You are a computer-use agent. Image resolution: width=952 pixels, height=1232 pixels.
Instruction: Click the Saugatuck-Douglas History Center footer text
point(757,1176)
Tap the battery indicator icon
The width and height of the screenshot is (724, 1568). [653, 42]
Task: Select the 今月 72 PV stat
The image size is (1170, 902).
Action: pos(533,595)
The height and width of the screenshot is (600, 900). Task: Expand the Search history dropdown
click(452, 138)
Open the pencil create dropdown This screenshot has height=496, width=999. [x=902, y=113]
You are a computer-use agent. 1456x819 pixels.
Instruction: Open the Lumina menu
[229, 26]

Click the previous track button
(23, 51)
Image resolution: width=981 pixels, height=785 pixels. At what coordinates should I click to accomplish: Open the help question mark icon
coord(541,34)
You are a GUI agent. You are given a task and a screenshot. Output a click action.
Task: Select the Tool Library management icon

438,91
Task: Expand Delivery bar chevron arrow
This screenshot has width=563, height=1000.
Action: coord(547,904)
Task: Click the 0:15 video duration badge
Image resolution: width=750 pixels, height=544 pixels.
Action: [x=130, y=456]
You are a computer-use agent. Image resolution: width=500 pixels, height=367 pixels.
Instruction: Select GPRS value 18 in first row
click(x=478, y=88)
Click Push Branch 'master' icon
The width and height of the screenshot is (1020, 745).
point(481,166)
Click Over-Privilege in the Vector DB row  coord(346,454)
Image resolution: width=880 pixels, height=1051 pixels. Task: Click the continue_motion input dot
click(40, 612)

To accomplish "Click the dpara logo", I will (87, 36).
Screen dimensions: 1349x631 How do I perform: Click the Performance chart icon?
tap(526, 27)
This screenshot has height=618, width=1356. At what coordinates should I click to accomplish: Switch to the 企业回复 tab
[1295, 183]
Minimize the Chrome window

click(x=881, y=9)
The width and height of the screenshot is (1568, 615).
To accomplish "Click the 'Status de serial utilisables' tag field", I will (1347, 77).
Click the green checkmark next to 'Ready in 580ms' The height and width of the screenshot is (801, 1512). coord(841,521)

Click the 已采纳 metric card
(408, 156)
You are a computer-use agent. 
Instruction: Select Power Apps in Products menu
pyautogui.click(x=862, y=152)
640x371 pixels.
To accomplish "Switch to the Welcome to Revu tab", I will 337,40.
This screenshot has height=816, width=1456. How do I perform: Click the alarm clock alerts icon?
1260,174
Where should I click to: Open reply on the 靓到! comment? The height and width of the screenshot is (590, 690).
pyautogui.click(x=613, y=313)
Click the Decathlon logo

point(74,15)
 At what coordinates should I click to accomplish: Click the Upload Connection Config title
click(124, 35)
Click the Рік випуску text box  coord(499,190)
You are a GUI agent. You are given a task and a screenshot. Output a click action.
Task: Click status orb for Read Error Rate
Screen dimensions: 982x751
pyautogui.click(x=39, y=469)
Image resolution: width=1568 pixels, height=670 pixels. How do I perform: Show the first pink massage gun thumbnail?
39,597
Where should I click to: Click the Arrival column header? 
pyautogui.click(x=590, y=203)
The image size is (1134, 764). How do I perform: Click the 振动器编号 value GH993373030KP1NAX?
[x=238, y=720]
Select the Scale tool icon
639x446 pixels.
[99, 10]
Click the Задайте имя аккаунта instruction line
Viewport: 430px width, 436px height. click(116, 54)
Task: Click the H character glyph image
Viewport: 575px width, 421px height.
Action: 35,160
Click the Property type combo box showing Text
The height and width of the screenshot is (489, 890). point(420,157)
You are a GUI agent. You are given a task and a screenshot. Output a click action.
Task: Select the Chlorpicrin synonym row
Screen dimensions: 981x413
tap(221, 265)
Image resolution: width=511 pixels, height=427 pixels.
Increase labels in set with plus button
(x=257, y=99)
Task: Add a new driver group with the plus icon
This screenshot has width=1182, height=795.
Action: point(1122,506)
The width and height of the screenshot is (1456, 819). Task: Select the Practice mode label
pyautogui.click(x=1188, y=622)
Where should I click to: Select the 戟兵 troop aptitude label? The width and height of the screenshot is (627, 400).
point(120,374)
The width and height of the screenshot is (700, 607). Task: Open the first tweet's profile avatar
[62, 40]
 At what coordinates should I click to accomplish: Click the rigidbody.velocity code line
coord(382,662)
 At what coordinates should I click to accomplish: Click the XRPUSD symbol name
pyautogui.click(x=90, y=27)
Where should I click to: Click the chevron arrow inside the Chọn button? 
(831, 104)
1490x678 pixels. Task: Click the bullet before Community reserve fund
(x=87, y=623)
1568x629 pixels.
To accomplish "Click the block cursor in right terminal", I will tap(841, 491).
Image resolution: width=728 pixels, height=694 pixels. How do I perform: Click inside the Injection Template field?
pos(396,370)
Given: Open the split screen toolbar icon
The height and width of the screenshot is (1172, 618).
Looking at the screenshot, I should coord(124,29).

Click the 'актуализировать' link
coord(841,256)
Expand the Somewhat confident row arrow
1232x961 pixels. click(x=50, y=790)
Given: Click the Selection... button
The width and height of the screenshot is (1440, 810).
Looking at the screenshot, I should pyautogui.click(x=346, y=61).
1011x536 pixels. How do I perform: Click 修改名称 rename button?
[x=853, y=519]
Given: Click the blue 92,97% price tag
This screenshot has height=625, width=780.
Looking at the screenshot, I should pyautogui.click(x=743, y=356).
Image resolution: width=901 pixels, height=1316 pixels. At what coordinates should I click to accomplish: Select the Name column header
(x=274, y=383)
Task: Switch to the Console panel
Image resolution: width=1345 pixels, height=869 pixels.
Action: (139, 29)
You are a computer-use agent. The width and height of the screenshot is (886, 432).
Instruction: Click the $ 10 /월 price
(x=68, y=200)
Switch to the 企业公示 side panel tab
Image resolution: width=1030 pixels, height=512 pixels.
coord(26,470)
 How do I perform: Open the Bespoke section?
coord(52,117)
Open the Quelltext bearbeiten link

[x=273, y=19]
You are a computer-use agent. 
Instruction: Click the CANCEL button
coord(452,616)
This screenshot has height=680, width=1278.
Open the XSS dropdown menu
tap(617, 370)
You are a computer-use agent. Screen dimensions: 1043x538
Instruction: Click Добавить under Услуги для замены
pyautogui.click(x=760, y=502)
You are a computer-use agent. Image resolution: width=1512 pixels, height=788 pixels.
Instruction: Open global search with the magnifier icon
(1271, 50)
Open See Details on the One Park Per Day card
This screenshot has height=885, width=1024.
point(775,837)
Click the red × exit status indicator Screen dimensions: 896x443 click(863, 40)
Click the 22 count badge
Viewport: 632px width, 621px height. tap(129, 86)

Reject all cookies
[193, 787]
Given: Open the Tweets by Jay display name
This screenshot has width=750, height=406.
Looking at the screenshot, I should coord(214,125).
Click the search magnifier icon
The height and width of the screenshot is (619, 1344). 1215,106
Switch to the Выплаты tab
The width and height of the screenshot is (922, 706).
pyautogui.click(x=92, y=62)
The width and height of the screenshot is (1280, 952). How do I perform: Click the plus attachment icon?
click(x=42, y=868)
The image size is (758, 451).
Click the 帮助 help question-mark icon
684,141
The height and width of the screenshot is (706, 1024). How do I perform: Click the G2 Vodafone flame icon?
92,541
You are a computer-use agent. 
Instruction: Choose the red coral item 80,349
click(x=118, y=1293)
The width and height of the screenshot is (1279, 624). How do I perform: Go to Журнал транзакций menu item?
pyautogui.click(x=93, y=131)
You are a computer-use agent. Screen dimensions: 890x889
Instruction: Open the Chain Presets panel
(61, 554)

▶ [What is needed] Please transcribe only the lines in the records above running from the line that has "The height and width of the screenshot is (1172, 618)." through the line that has "Given: Click the blue 92,97% price tag", both included, exactly as they appear.

▶ [Response]
The height and width of the screenshot is (1172, 618).
Looking at the screenshot, I should coord(124,29).

Click the 'актуализировать' link
coord(841,256)
Expand the Somewhat confident row arrow
1232x961 pixels. click(x=50, y=790)
Given: Click the Selection... button
The width and height of the screenshot is (1440, 810).
Looking at the screenshot, I should pyautogui.click(x=346, y=61).
1011x536 pixels. How do I perform: Click 修改名称 rename button?
[x=853, y=519]
Given: Click the blue 92,97% price tag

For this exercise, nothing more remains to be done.